3-Aminobenzamide enhances dexamethasone-mediated mouse thymocyte depletion in vivo: implication for a role of poly ADP-ribosylation in the negative selection of immature thymocytes

Abstract

3-Aminobenzamide (3-ABAm), an inhibitor of poly ADP-ribosylation, was here found to remarkably enhance the dexamethasone (Dex)-mediated depletion of total mouse thymocytes within 24 h post-injection, when given i.p. in combination with Dex. After treatment the total thymocytes were fractionated by Percoll gradient centrifugation into two mitogen-unresponsive (high- and medium-density) and one mitogen-reactive (low-density) subpopulations and these were analyzed for the phenotypic expression of CD4 and CD8 antigens.
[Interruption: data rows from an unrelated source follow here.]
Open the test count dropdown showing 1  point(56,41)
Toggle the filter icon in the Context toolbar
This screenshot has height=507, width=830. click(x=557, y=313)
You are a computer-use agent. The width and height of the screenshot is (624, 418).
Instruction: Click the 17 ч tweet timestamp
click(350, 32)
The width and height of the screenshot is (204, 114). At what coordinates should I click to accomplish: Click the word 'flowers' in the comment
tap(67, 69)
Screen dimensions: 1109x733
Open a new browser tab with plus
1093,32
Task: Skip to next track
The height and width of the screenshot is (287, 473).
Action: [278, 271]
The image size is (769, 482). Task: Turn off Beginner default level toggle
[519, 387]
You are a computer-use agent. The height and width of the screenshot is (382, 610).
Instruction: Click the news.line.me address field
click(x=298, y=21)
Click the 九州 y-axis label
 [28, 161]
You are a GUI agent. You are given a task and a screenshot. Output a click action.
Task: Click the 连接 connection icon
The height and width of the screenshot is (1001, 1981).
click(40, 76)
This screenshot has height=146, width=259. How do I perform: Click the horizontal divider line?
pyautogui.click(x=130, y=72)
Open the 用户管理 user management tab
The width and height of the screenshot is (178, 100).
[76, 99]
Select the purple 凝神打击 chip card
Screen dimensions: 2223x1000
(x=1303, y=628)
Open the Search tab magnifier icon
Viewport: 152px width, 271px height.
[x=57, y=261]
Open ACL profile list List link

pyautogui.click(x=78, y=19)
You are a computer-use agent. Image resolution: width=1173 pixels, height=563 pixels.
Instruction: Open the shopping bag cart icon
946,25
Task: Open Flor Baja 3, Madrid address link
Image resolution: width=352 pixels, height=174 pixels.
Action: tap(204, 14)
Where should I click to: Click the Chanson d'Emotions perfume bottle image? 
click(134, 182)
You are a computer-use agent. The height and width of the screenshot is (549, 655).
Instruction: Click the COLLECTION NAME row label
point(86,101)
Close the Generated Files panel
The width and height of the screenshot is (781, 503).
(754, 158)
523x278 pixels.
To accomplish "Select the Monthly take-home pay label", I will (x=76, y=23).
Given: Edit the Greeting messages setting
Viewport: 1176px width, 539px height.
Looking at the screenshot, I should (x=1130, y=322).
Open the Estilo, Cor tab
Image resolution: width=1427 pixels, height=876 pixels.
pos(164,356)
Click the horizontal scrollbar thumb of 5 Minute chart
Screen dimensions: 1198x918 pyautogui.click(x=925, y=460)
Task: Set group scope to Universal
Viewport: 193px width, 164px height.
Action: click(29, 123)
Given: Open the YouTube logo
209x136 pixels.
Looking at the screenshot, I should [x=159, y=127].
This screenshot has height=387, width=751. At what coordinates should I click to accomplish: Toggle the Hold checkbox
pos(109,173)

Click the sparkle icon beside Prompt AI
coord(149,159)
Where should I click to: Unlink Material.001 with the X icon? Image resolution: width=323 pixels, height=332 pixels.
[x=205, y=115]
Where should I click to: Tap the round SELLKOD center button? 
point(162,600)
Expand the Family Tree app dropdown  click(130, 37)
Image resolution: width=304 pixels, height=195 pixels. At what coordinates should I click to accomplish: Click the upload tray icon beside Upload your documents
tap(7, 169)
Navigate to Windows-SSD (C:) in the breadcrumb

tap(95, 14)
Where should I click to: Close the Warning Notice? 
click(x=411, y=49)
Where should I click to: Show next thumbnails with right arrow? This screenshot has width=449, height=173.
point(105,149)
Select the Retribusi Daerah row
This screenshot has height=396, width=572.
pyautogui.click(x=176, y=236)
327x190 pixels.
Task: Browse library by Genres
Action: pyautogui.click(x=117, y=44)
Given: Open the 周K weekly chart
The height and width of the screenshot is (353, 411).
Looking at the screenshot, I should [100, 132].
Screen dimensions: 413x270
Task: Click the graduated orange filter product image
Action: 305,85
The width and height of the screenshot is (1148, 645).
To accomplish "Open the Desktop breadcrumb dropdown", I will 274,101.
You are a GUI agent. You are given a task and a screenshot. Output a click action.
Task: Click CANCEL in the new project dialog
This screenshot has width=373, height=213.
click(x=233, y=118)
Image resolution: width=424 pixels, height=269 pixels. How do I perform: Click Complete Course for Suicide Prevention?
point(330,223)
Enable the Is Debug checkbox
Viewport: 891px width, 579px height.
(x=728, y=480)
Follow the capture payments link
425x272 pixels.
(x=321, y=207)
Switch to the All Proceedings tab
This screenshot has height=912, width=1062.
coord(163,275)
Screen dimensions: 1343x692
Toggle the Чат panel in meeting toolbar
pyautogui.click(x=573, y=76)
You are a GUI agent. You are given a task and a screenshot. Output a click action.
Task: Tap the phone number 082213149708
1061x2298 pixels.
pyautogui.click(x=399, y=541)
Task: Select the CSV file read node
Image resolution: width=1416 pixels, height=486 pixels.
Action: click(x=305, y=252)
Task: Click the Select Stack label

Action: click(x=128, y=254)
Treatment with Dex alone most extensively depleted the high- and medium-density thymocytes and also expressing both CD4 and CD8 double positive (DP) phenotypes in all three subpopulations. The CD4 + and CD8 + single positive (SP) and CD4 −CD8 − double negative (DN) subsets, in the low-density subpoulation in particular, were most resistant to the Dex-mediated depletion, thus giving rise to an enrichment of SP (2-fold) and particularly DN subset in the medium- and low-density populations (5-fold) recovered. 3-ABAm, which alone increased the total thymocyte number up to 2-fold, had no effect on the distribution of phenotypic subsets. However, the inhibitor, when given in combination with Dex, additionally depleted all four phenotypic subsets up to one-third of the levels with Dex alone, except for those of medium-density subpopulation. Becase the non-inhibitor, 3-aminonenzoate, had no potentiating effect, our present results, together with our previous in vitro studies, indicate a role for the DNA repair cofactor poly ADP-ribose in the intrathymic death by apoptosis and depletion of thymocytes, especially those of DP subset in the high-density, functionally immature population.